### REQUIREMENT
Could you rewrite all the lines of the data below, requests included, and rescale every number in the answers (viewport dimensions and click coordinates) by 1.35, rounding to whole numbers with halves going up? Leave the pictures out of your answer.

### INPUT FOR THIS TASK
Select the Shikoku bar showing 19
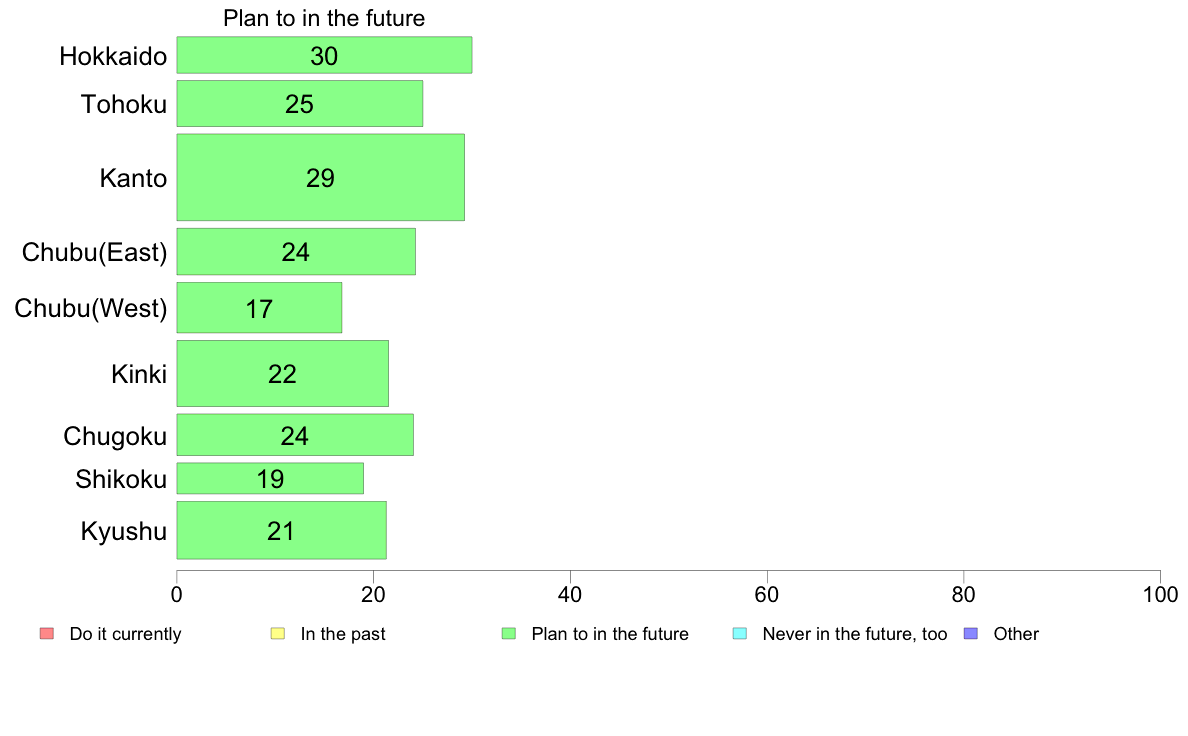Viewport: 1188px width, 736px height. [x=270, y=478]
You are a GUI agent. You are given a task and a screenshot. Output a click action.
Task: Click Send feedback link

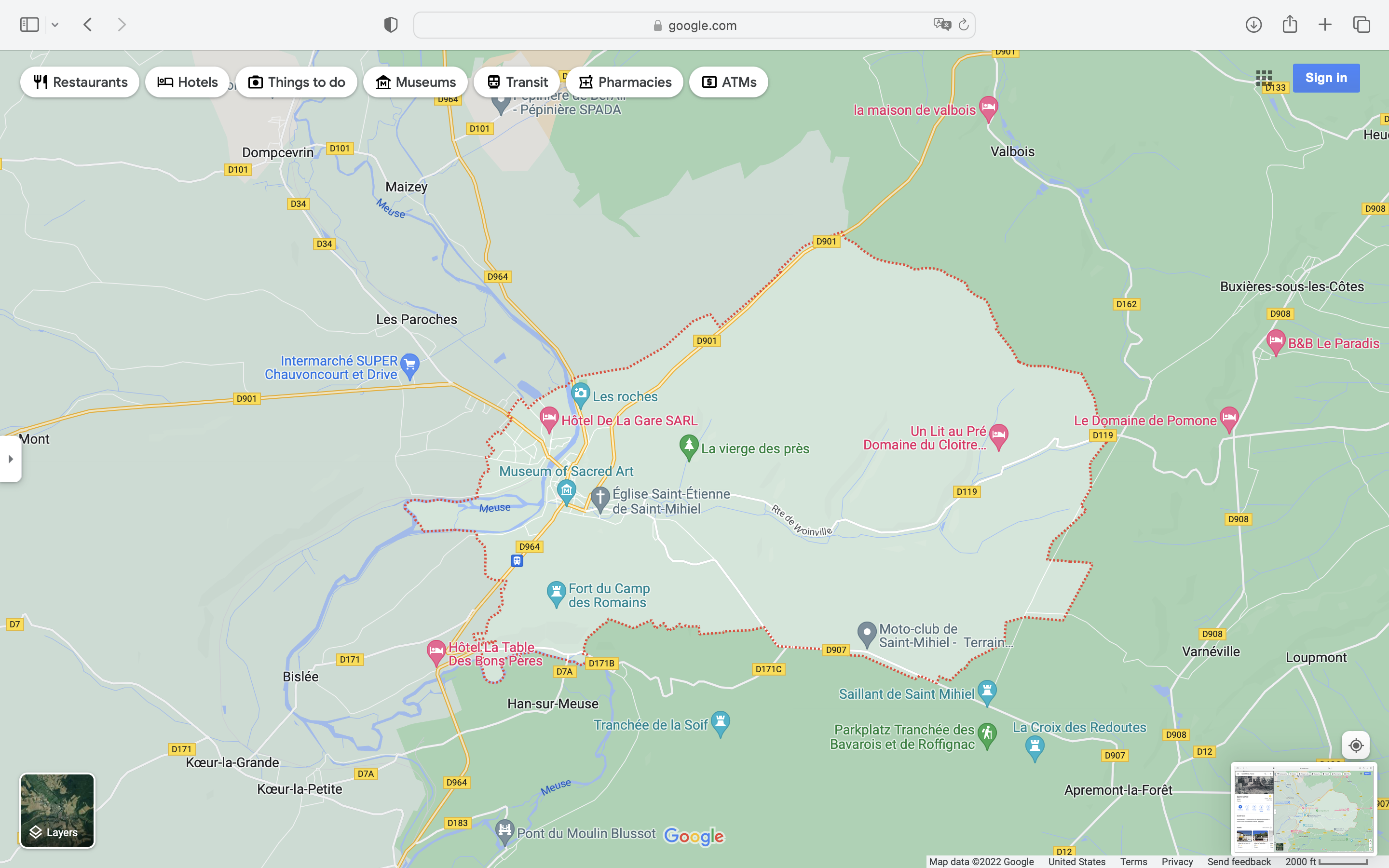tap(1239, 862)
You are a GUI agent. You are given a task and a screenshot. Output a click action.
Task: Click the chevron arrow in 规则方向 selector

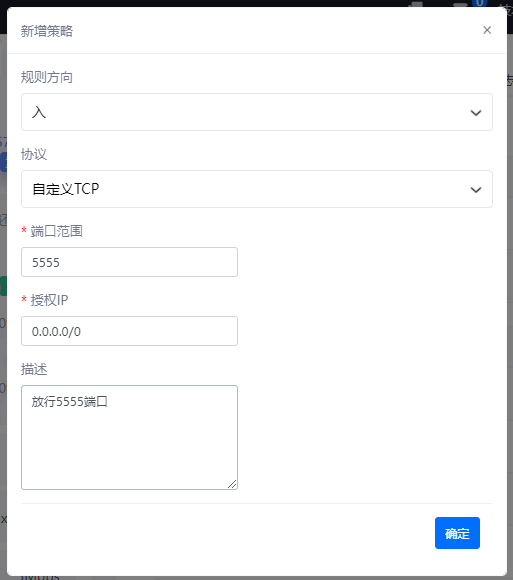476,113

### ANSWER TO THE PROBLEM
Select the Shikoku bar showing 19
Viewport: 1604px width, 994px height. [x=365, y=645]
You are a GUI agent. You are given a task and a screenshot. Output a click action.
Task: Click Send feedback link

tap(1673, 1164)
You are a GUI agent. You are given a task and a screenshot. Output a click action.
Task: Click the chevron arrow in 规则方向 selector

643,153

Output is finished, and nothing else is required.